Problems to work on -
[1] Answer these questions from the patch, one per line:
(a) On what date and time was the patch sent?
(b) How many files does the patch change, and with how many insertions and deletions?
(c) What parameter does the patch add to the static `Run` function?
[2] List every file in the patch's summary of changed files by its final name, with the number of changed lines shown for it.

Provided passage -
━━━━━━━━

From 428dbbfd8a12d4e3239f7d34934e2074e94aa854 Mon Sep 17 00:00:00 2001
From: "A. Unique TensorFlower" <gardener@tensorflow.org>
Date: Wed, 2 Aug 2017 09:12:04 -0700
Subject: [PATCH] [BatchNormRewriter] Add option to use multi-output fusion.

Having an option to opt-out multi-output fusion has two benefits:

- This enables CPU backend, which doesn't have fusion support, to handle the rewritten nodes.

- This helps our benchmarks to turn off multi-output fusion.

RELNOTES: n/a
PiperOrigin-RevId: 163990633
---
 .../xla/service/batchnorm_rewriter.cc         | 53 +++++++++++--------
 .../compiler/xla/service/batchnorm_rewriter.h |  7 ++-
 tensorflow/compiler/xla/service/cpu/BUILD     |  1 +
 .../compiler/xla/service/cpu/cpu_compiler.cc  |  5 ++
 tensorflow/compiler/xla/service/gpu/BUILD     |  1 +
 .../compiler/xla/service/gpu/gpu_compiler.cc  |  7 +++
 .../xla/tests/batch_normalization_test.cc     | 45 +++++++---------
 7 files changed, 67 insertions(+), 52 deletions(-)

diff --git a/tensorflow/compiler/xla/service/batchnorm_rewriter.cc b/tensorflow/compiler/xla/service/batchnorm_rewriter.cc
index a68db6ae8dd..2a245c9fadd 100644
--- a/tensorflow/compiler/xla/service/batchnorm_rewriter.cc
+++ b/tensorflow/compiler/xla/service/batchnorm_rewriter.cc
@@ -60,7 +60,7 @@ class BatchNormRewriterVisitor : public DfsHloVisitorWithDefault {
 
   // Runs the visitor on a computation.
   static bool Run(HloComputation* computation, bool rewrite_training_op,
-                  bool rewrite_grad_op);
+                  bool rewrite_grad_op, bool use_fusion);
 
   // Returns whether any batch norm ops were rewritten.

━━━━━━━━

Given information -
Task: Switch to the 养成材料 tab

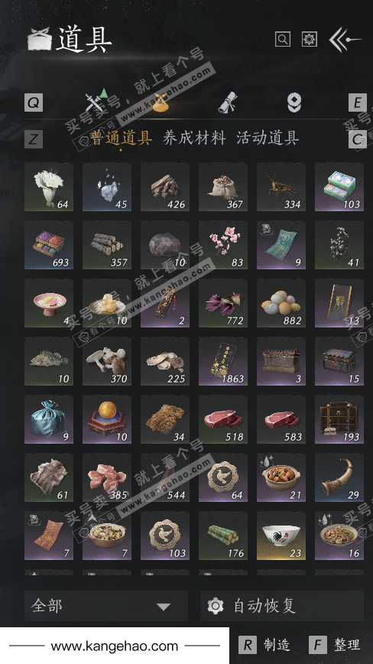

━━━━━━━━

Answers to the exercises -
[1]
(a) Wed, 2 Aug 2017 09:12:04 -0700
(b) 7 files, with 67 insertions and 52 deletions
(c) `bool use_fusion`

[2]
- batchnorm_rewriter.cc: 53
- batchnorm_rewriter.h: 7
- BUILD (cpu): 1
- cpu_compiler.cc: 5
- BUILD (gpu): 1
- gpu_compiler.cc: 7
- batch_normalization_test.cc: 45